There is also a very high proportion of inhabitants descended from the original Indian inhabitants.  Tan, dark hair and eyes, tending to be shorter, with strong interesting features.  It’s strange, but in the United States exotic locals intermarried and became part of the national gene pool.  In the U.S. we like blondes but everyone is considered American and we pay little attention to racial background.  Black people excepted, of course.

In South America racial background continues to be very important.  And even has some connection to class level.  The upper classes are certainly fairer and have lighter hair.  Without discussing it ever I think they are very aware of the connection between class and racial descent.

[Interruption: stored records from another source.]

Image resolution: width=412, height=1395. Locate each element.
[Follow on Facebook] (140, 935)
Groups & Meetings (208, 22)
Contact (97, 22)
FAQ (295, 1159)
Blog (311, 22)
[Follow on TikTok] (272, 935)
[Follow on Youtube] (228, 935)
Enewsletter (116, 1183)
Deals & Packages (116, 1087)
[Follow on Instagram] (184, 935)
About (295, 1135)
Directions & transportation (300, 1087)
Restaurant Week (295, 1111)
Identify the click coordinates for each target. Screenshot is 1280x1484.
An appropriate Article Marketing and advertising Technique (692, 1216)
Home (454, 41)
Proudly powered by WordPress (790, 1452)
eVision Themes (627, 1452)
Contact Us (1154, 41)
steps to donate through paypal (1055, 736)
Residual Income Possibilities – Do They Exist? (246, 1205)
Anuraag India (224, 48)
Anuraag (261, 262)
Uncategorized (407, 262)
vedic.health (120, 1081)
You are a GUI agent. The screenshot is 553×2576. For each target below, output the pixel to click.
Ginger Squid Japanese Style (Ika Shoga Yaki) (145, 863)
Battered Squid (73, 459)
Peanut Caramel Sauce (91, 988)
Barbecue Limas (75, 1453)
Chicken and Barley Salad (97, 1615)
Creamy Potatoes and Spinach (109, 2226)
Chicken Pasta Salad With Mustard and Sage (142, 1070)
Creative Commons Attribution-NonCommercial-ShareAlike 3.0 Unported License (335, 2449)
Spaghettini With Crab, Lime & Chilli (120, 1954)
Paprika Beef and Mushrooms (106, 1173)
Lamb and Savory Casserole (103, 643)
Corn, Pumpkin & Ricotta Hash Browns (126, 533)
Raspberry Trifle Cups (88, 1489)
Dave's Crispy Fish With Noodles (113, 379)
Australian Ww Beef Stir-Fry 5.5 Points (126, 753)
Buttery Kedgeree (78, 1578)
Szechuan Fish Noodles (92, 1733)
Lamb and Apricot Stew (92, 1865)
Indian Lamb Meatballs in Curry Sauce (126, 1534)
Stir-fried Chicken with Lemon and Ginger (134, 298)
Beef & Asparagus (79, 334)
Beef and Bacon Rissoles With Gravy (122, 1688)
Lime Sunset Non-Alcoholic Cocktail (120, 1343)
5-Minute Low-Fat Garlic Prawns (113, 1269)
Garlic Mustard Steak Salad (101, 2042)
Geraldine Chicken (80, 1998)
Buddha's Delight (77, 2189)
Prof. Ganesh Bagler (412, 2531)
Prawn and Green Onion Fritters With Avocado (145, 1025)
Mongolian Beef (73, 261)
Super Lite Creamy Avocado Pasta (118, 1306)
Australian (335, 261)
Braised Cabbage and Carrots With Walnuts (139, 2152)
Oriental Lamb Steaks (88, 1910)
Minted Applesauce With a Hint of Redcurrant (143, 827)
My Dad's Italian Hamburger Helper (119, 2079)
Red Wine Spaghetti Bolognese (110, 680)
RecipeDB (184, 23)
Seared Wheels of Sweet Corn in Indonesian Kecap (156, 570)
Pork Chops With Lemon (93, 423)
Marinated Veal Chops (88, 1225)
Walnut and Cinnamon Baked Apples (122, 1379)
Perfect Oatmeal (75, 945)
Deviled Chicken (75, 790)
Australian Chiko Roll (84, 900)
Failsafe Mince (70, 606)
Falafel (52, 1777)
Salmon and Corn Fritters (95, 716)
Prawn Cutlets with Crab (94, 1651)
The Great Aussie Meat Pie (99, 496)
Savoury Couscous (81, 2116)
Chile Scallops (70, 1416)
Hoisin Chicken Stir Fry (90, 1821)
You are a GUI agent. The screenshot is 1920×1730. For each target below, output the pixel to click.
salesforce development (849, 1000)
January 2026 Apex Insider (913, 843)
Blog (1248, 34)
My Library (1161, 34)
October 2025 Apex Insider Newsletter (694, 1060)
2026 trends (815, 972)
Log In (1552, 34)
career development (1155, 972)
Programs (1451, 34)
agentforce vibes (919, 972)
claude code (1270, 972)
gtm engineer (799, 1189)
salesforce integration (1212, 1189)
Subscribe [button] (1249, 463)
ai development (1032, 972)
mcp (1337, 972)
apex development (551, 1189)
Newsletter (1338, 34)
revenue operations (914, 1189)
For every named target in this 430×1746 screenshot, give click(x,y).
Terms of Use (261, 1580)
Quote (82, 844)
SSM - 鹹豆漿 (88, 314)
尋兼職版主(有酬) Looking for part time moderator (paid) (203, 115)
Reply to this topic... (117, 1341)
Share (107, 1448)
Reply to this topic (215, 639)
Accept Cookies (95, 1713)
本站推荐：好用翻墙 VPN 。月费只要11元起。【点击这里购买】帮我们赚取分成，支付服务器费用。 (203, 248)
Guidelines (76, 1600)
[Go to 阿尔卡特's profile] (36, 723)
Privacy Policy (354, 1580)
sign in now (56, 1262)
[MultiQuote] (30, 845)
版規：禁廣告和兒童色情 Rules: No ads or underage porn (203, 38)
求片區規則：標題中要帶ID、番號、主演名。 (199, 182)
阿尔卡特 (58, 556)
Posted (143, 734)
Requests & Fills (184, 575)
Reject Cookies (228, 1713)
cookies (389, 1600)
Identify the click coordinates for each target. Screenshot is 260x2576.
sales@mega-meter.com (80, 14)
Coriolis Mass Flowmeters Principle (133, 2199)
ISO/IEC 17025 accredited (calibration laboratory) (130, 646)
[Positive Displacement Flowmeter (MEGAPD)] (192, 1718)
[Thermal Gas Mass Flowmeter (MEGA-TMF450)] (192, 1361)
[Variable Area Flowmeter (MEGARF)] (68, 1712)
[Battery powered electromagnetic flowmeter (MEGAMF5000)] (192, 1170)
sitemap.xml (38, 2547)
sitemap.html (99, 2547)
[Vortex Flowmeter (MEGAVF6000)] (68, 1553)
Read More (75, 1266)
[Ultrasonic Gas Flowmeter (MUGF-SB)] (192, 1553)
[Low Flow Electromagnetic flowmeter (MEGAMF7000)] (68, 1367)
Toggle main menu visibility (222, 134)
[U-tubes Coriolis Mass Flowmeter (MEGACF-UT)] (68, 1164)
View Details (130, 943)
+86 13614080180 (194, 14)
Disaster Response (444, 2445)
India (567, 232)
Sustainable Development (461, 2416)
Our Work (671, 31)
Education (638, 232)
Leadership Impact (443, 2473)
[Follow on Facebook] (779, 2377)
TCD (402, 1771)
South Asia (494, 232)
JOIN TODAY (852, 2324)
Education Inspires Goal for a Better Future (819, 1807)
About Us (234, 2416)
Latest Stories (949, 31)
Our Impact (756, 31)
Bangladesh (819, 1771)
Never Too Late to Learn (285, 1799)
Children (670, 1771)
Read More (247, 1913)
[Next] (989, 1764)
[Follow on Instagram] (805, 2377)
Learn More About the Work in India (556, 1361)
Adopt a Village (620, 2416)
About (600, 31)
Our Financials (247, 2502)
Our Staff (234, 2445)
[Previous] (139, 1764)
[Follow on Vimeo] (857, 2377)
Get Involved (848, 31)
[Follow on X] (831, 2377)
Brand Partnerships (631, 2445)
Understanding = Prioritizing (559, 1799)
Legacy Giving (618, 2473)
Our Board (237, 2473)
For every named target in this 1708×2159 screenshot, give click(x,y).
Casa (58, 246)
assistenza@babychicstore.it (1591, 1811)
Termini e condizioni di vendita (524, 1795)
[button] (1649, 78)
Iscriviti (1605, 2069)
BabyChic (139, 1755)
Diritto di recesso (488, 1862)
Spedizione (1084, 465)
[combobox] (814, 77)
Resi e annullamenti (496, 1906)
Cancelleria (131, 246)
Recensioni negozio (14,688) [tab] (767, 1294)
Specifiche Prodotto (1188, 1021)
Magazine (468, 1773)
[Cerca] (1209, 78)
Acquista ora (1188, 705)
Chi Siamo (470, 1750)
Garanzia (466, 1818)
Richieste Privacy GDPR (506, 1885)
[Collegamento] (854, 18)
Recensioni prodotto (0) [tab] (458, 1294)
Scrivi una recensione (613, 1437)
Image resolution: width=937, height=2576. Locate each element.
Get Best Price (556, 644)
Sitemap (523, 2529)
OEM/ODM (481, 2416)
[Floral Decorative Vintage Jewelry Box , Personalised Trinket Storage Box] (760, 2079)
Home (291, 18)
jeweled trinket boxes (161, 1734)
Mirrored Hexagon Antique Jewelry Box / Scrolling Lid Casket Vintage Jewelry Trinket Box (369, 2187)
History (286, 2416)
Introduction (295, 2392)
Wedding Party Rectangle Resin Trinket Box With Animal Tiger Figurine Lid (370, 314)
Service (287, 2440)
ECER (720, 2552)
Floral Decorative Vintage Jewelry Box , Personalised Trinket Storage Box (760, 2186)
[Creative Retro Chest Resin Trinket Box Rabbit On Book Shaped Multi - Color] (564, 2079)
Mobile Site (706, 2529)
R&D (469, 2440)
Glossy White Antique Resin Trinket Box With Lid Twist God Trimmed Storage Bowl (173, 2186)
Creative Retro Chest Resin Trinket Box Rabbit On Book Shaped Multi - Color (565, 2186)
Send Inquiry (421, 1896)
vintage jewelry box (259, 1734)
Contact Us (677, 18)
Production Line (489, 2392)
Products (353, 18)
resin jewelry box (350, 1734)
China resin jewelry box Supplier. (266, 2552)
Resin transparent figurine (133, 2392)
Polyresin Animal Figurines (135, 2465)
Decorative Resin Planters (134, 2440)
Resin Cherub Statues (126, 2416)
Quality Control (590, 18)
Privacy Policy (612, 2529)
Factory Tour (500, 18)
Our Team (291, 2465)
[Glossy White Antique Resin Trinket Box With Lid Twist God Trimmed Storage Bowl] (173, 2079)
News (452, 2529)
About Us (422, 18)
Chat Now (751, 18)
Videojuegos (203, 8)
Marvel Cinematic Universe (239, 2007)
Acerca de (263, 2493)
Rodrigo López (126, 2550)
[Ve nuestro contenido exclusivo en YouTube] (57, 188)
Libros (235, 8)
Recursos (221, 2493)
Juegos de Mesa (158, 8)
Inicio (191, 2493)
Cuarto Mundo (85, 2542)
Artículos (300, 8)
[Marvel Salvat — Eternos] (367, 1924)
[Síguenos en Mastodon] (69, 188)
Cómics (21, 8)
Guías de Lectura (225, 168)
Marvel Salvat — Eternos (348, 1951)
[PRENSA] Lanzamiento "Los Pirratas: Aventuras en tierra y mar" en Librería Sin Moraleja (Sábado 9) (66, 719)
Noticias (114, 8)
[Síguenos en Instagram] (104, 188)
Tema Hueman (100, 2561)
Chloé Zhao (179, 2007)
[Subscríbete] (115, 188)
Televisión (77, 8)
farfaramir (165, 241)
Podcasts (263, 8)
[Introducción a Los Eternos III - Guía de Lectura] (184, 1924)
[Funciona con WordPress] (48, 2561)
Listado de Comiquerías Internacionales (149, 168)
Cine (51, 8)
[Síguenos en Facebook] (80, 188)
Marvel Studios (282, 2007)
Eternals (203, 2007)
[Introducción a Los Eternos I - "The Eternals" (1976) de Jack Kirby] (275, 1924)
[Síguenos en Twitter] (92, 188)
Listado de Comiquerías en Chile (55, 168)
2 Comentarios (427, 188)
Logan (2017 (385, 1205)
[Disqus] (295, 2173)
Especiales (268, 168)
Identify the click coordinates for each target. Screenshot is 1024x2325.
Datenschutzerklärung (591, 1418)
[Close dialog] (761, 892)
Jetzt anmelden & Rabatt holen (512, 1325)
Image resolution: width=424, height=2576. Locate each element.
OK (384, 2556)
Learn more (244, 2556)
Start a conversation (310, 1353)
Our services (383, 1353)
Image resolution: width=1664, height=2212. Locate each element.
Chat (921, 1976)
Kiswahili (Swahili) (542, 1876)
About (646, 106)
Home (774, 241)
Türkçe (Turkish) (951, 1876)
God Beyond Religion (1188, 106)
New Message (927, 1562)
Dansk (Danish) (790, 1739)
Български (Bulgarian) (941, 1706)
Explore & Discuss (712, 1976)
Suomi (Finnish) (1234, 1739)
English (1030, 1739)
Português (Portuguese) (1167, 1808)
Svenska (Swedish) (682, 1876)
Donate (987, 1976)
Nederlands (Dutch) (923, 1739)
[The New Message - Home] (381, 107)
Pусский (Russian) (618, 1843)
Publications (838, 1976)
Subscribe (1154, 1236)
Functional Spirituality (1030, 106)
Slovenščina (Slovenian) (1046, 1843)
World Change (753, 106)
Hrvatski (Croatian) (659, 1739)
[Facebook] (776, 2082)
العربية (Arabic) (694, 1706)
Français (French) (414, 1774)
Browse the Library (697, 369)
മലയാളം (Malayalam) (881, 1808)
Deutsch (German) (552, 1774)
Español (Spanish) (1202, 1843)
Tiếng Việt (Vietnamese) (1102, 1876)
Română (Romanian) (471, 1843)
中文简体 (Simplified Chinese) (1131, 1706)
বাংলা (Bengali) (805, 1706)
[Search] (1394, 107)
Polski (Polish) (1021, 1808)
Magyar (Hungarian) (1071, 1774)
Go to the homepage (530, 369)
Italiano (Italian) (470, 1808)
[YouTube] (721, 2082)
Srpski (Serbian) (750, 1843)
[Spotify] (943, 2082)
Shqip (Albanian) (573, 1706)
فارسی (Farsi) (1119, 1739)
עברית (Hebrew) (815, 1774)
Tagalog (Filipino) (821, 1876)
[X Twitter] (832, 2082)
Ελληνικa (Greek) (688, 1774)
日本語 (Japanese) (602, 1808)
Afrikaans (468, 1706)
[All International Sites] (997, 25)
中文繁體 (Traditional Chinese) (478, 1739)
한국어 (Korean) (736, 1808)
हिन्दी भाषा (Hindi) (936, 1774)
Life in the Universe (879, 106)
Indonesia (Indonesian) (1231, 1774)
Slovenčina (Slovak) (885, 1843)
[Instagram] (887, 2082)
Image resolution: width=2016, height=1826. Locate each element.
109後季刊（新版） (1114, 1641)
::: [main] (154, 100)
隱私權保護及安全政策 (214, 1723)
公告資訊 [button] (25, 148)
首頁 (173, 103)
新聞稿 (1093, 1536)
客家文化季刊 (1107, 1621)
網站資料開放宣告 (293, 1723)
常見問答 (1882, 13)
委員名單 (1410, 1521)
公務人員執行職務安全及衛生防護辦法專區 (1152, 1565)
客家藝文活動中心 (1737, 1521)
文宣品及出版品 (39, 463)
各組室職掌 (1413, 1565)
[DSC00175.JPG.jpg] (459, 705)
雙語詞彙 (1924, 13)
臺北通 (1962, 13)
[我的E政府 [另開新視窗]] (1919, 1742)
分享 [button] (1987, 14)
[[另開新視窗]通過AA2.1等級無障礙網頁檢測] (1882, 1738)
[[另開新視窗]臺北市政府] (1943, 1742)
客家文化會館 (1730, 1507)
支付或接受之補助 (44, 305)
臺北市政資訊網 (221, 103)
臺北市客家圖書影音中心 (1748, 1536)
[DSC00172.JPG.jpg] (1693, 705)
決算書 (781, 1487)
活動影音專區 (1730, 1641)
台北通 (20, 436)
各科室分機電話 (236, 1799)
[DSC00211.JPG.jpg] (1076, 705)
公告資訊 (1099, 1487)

I should mention also that there are no black people or anyone of Asian background in Salta at all.  None.  I did see one Chinese restaurant but that seemed to be it.   Everyone here is from the original Spanish settlers or Indians.  Not at all like Montevideo, which is very international in its inhabitants.

Overall impressions:

1. There are a lot of dogs and babies here.  In the central square of the Plaza 9 de Julio with its trees, grass and national monuments it also has many sizeable dogs who lounge around on the lawns and under the trees and many sprawl out to sleep in the middle of the sidewalks and you must dodge around them.  I think they have owners somewhere and are well fed, although quite dirty.  As I was walking down the street along the square one came up from behind me, bumped my hand.  I pulled away and scratched his ears and petted him.  He romped a bit, munching my hand as dogs do and accompanied me to the corner and there wandered off to be on his own.

2. There is also an enormous presence of small children, many of them babes in arms.  Argentina must be going to have a vast population jump as every young couple has at least three children.  There are many young mothers under 30 with three children, which would have been a pattern in the United States some hundred years ago.  My mother married rather late for the period (at 24) and had four children by the time she was 34.  There are many strollers about and on all the South American flights we took lots of babies on the plane.  True also of the Montevideo to Miami flight.  There are some small children about in Miami Beach but not to the point where they are almost equal to the adults, which is true in Argentina.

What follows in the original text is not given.